ProxyApi: Now With Intellisense!

After announcing ProxyApi in my last post I had a few people suggest that it would be more useful if it included some kind of intellisense.

So…now it does! Install the new ProxyApi.Intellisense NuGet package and you will automatically have intellisense for the generated JavaScript API objects.

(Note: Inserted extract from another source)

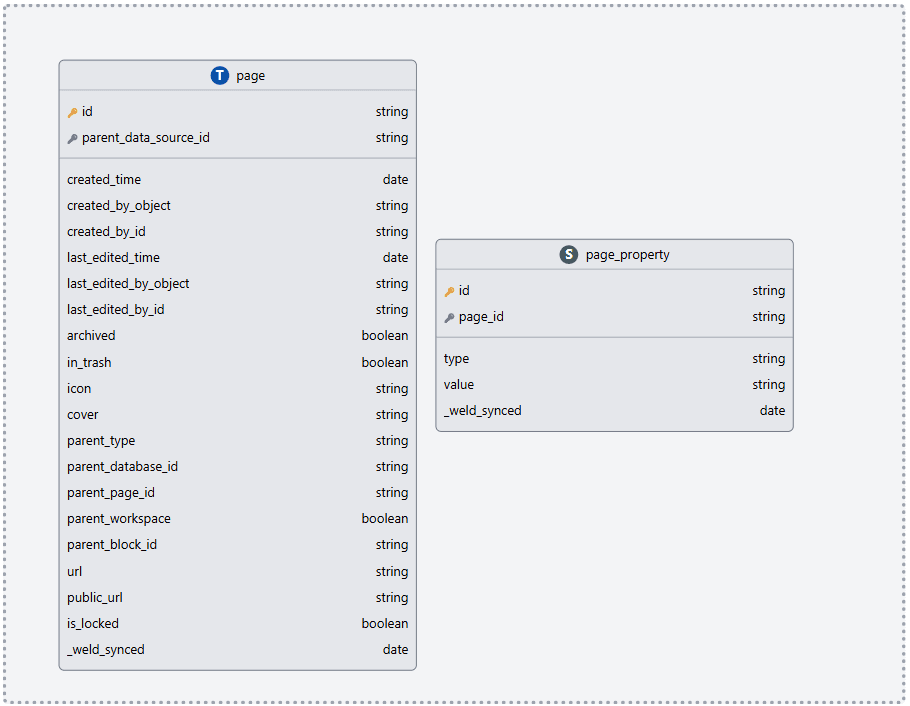This screenshot has height=706, width=910.
Task: Select the page_property table header title
Action: coord(627,255)
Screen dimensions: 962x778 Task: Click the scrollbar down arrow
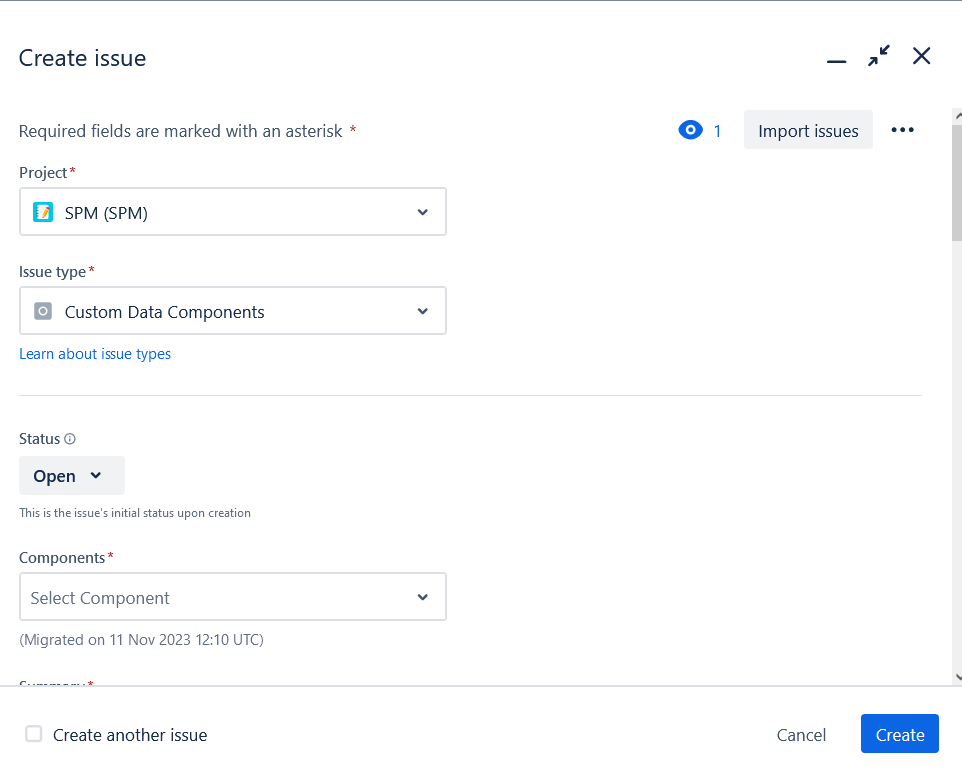pyautogui.click(x=958, y=677)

I’ve made this into a separate package for 2 reasons:

  1. The original ProxyApi package still works perfectly on it’s own; and
  2. The intellisense implementation is a little but more intrusive than I would have liked

It works by adding a T4 template to the Scripts directory of your project that uses the ProxyApi classes to generate a temporary version of the script at design-time. That scripts is then added to _references.js so it gets referenced for any JavaScript file in the solution.

This would be fine, but unfortunately Visual Studio doesn’t have any mechanism for regenerating the T4 template automatically, meaning that changes to the API or MVC controllers wouldn’t be reflected until you either manually rebuilt the templates or restarted VS. For the time being I have worked around this used a simple Powershell script to re-evaluate all T4 templates after each build, but hopefully I can find a more elegant solution later.

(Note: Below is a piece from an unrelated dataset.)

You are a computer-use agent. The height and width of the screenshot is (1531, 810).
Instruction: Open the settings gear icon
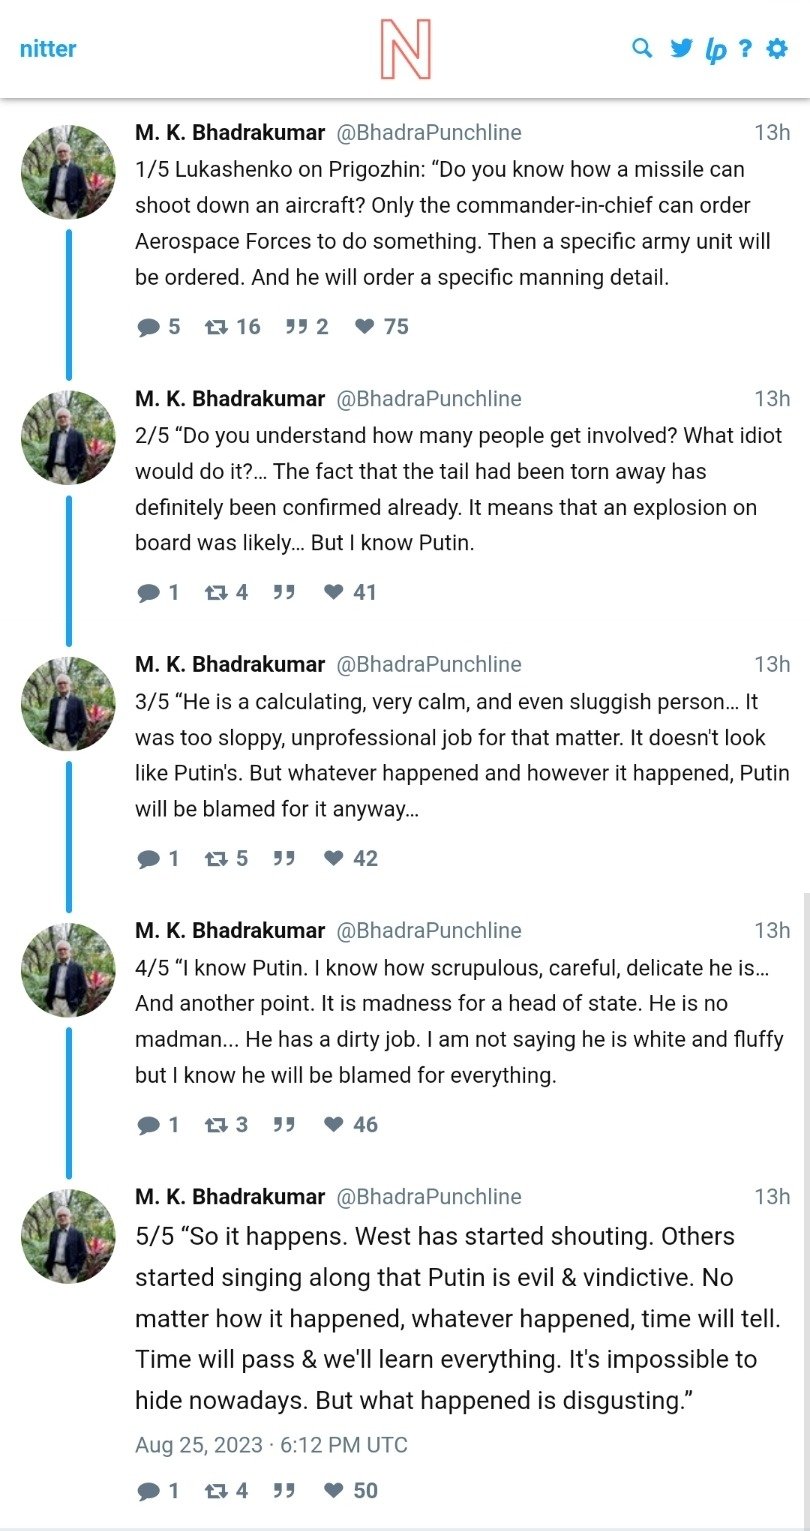[777, 48]
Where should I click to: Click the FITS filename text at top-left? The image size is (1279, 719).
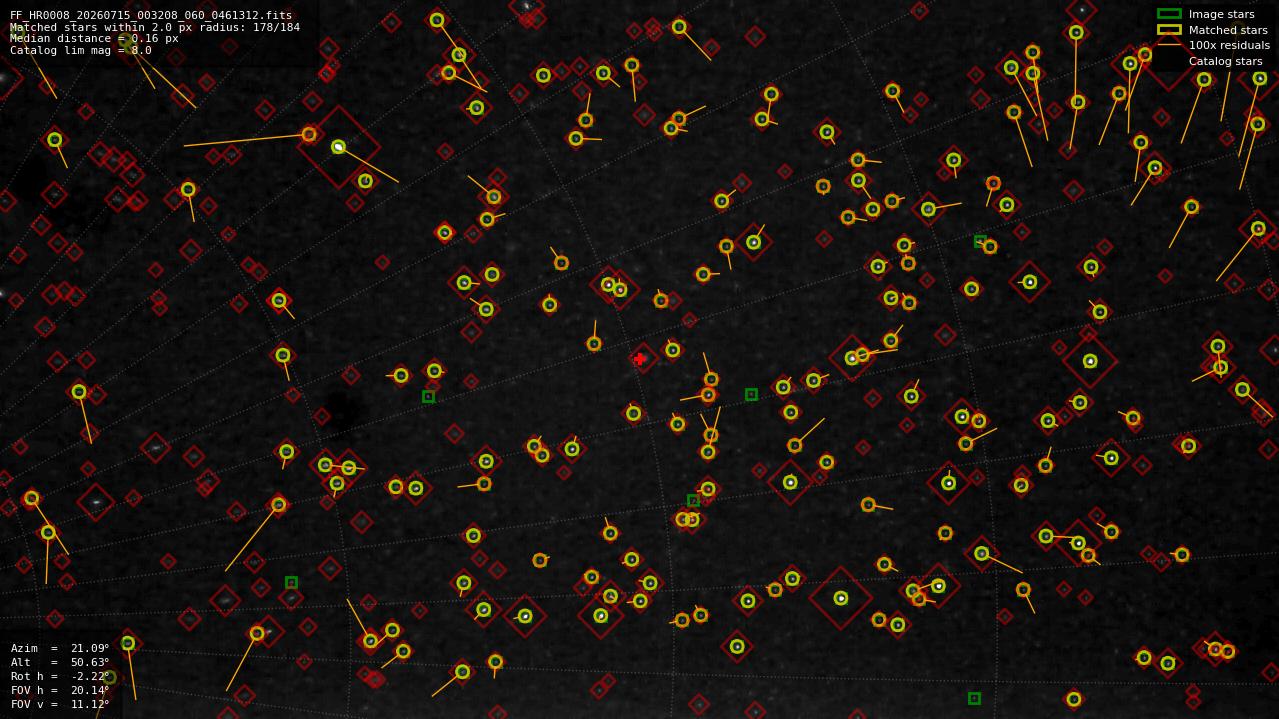[151, 16]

Because this does add a slight performance penalty, and because not everyone would need intellisense support, I’ve left this as an extra package. If you prefer the vanilla ProxyApi then you can grab it here.

The next step will be generating TypeScript files using a similar mechanism, which would allow the intellisense to extend to the parameter types as well.

Watch this space…

ProxyApi: Automatic JavaScript Proxies for WebAPI and MVC

Taking Inspiration from SignalR

One of my favourite features of SignalR is the the automatic generation of JavaScript proxies for hub methods. By adding a hub class in C#…

//server
public class ExampleHub : Hub
{
	public void SendMessage(string message)
	{
		//do something with message
	}
}

…you can get the JavaScript wrapper for that method just by adding a reference to /signalr/hubs:

//client
$(function () {
    var hub = $.connection.exampleHub;

    $.connection.hub.start(function() {
        hub.sendMessage("a message from the client");
    });
});

This is such a useful feature that it has even been suggested as an alternative to Web API controllers.

But why should we use hubs as a replacement for MVC or Web API controllers? Why can’t we instead write similar functionality to work with controllers?

Introducting ProxyApi

ProxyApi is a small NuGet package that automatically generates JavaScript proxy objects for your MVC and Web API controller methods.

PM> Install-Package ProxyApi

(as an aside, this was my first attempt at creating a NuGet package and it was embarrassingly simple).

Once you’ve installed the NuGet package you just need to add a link to ~/api/proxies and the JavaScript API classes will be automatically created.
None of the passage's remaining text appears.